* [INSTRUCTIONS TO FOLLOW] Transcribe the entries below verbatim, keeping every line in its original order.

* [DATA PROVIDED]
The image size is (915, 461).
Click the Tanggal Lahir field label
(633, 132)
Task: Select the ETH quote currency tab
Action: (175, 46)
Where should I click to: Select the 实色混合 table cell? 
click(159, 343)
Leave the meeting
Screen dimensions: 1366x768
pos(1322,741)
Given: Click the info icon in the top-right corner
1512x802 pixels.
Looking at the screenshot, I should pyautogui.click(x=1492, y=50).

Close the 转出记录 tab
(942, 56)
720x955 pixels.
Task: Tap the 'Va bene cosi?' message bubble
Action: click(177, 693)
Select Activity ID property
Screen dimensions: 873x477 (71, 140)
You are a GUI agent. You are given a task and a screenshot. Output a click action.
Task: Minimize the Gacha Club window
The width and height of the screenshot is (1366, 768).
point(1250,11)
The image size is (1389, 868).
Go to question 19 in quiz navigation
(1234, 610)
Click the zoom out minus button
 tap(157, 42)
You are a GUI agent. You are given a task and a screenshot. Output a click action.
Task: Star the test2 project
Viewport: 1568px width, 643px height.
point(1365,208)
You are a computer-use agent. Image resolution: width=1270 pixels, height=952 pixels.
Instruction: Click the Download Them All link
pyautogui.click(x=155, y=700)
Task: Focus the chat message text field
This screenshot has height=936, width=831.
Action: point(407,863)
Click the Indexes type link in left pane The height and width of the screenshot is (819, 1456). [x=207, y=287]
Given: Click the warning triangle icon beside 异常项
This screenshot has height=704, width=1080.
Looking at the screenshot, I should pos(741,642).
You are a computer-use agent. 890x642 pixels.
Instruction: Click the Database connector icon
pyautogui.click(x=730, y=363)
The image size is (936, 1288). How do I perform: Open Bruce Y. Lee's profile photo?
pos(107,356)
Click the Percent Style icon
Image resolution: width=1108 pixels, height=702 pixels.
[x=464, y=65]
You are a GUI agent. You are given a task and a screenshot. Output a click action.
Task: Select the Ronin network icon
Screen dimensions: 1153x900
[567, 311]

* [RESULT]
The image size is (915, 461).
Click the Tanggal Lahir field label
(633, 132)
Task: Select the ETH quote currency tab
Action: (175, 46)
Where should I click to: Select the 实色混合 table cell? 
click(159, 343)
Leave the meeting
Screen dimensions: 1366x768
pos(1322,741)
Given: Click the info icon in the top-right corner
1512x802 pixels.
Looking at the screenshot, I should pyautogui.click(x=1492, y=50).

Close the 转出记录 tab
(942, 56)
720x955 pixels.
Task: Tap the 'Va bene cosi?' message bubble
Action: click(177, 693)
Select Activity ID property
Screen dimensions: 873x477 (71, 140)
You are a GUI agent. You are given a task and a screenshot. Output a click action.
Task: Minimize the Gacha Club window
The width and height of the screenshot is (1366, 768).
point(1250,11)
The image size is (1389, 868).
Go to question 19 in quiz navigation
(1234, 610)
Click the zoom out minus button
 tap(157, 42)
You are a GUI agent. You are given a task and a screenshot. Output a click action.
Task: Star the test2 project
Viewport: 1568px width, 643px height.
point(1365,208)
You are a computer-use agent. Image resolution: width=1270 pixels, height=952 pixels.
Instruction: Click the Download Them All link
pyautogui.click(x=155, y=700)
Task: Focus the chat message text field
This screenshot has height=936, width=831.
Action: point(407,863)
Click the Indexes type link in left pane The height and width of the screenshot is (819, 1456). [x=207, y=287]
Given: Click the warning triangle icon beside 异常项
This screenshot has height=704, width=1080.
Looking at the screenshot, I should pos(741,642).
You are a computer-use agent. 890x642 pixels.
Instruction: Click the Database connector icon
pyautogui.click(x=730, y=363)
The image size is (936, 1288). How do I perform: Open Bruce Y. Lee's profile photo?
pos(107,356)
Click the Percent Style icon
Image resolution: width=1108 pixels, height=702 pixels.
[x=464, y=65]
You are a GUI agent. You are given a task and a screenshot. Output a click action.
Task: Select the Ronin network icon
Screen dimensions: 1153x900
[567, 311]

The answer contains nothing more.